I’ve been on staff at NER for about two years. I was recommended to be a reader by the brilliant writer and mentor of mine, Dan O’Brien. It seemed like a great opportunity to connect with the greater writing community outside of theater. I also love supporting new work and promoting dramatic writing as a worthy category for literary journals and publications.
NER can only publish a very small percentage of the submissions received. Have you ever read a submission that later got selected for publication?
I have! I read Charlotte Turnbull’s performance piece “no home for a kraken” (43.4) and was immediately transfixed by her playful and lyrical way with language. If you haven’t read it yet, you definitely should!
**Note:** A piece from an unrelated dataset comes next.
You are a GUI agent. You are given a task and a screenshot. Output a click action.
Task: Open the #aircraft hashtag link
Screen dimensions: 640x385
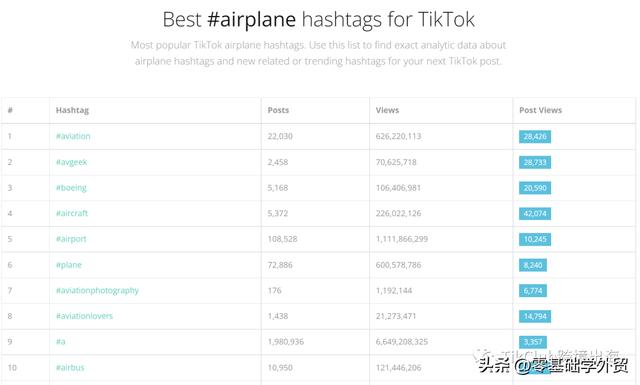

What is your reading process like? What do you look for in a submission?
I try to give each submission the same attention and care that I would want for myself, should I be submitting. It’s such a vulnerable thing, submitting your work to be reviewed by a faceless person on the internet! That being said, I can usually tell pretty quickly when a submission is sparking for me. Obviously dramatic writing is meant to be visualized on stage or screen, so I want to see what the writer sees. Do they have an understanding of what their piece might look like onstage? Why is this piece meant for this specific medium, as opposed to a short story or poem? When the writer has a strong sense of these things, it comes across on the page.
Of the pieces you’ve read in NER, which have been most memorable to you personally?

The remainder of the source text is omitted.